La ley Helms-Burton establece la obligación del Estado Cubano a pagar las propiedades confiscadas.
Si el Gobierno Federal deroga esa ley, automaticamente está asumiendo esa deuda ante los perjudicados.
Ahora bien, la ley deja bien claro que SON LOS CIUDADANOS NORTEAMERICANOS CUYAS PROPIEDADES FUERON CONFISCADAS POR EL REGIMEN CASTRISTA y no establece que se refiere solamente a los nacidos aquí.
Las propiedades norteamericanas confiscadas serían tal vez unos dos mil y pico de millones de dólares de aquellos tiempos. Con los intereses hoy se acercarían a tal vez diez mil millones.
Pero todos los cubanos cuyas propiedades fueron confiscadas se naturalizaron ciudadanos de este país y sus propiedades aparecen registradas en las reclamaciones en el Departamento de Estado y en el Departamento de Justicia.
El Gobierno Federal enfrentaría reclamaciones legales y tendría que pagar más de cien mil millones si da ese paso.
Pensemos solo en dos campos: Cerca de 160 Centrales Azucareros y 1,500 millones de dólares en inversiones correspondientes a Ganadería en 1958.
Tengamos presente que las confiscaciones abarcan TODO UN PAIS.
Y esto sería la pérdida en billete en Cuba que es mucho menor que la pérdida en los mencionados países de Latinoamerica.

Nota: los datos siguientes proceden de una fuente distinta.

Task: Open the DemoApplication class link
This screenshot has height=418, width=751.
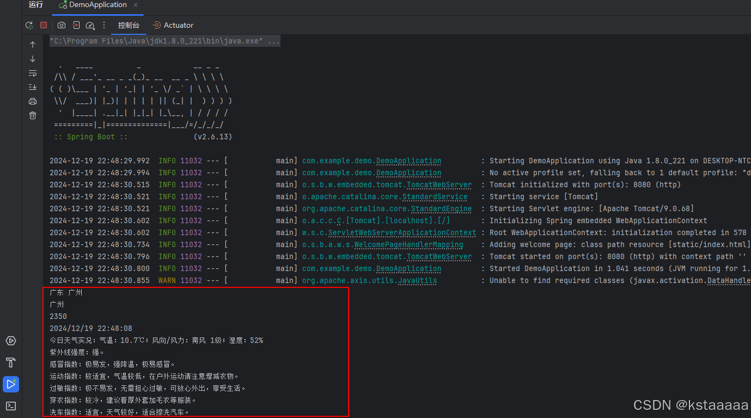Action: (x=408, y=161)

Resumiendo.... no hay levantamiento del embargo.
Castro lo sabe muy bien porque tiene un buen equipo de expertos en política y leyes de este país. De donde debemos tener en cuenta que lo que se desarrolla en estos tiempos no es más que otra campaña castrista "ayudando" a Obama para que permita el turismo de los americanos a Cuba. Algo que representaría el clásico "clavo caliente" al que agarrarse por una gran entrada de "divisa fuerte" en momentos en que el castrismo está con el agua a los tobillos..... PERO CON LA CABEZA PA'BAJO debido a la situación económica de Venezuela y las perspectivas previstas desde hace meses sobre la caída por largo tiempo de los precios del petróleo.
Estamos en presencia de una jugada de supervivencia de la tiranía castrista y nos están dando "gato por liebre".

Un fuerte abrazo,
Simón José.

Juan Martin Lorenzo said...

Simon:

Totalmente de acuerdo con Usted. Subscribo cada uno de sus renglones. Yo no soy un abogado contra el embargo, sin embargo, en teoría, al parecer es posible. Ahora, de que sea posible a que ocurra, va un paso bien grande. De todas formas, yo no soy un experto en cuestiones legales, yo solo le digo lo que encontré al respecto, y que me sorprendió. De todas formas, pienso seguir buscando - ahora que este tema ha surgido entre los dos, y le informo que encuentro al respecto.

Un gran saludo, no se preocupe por lo del comentario en el lugar "indebido", es OK.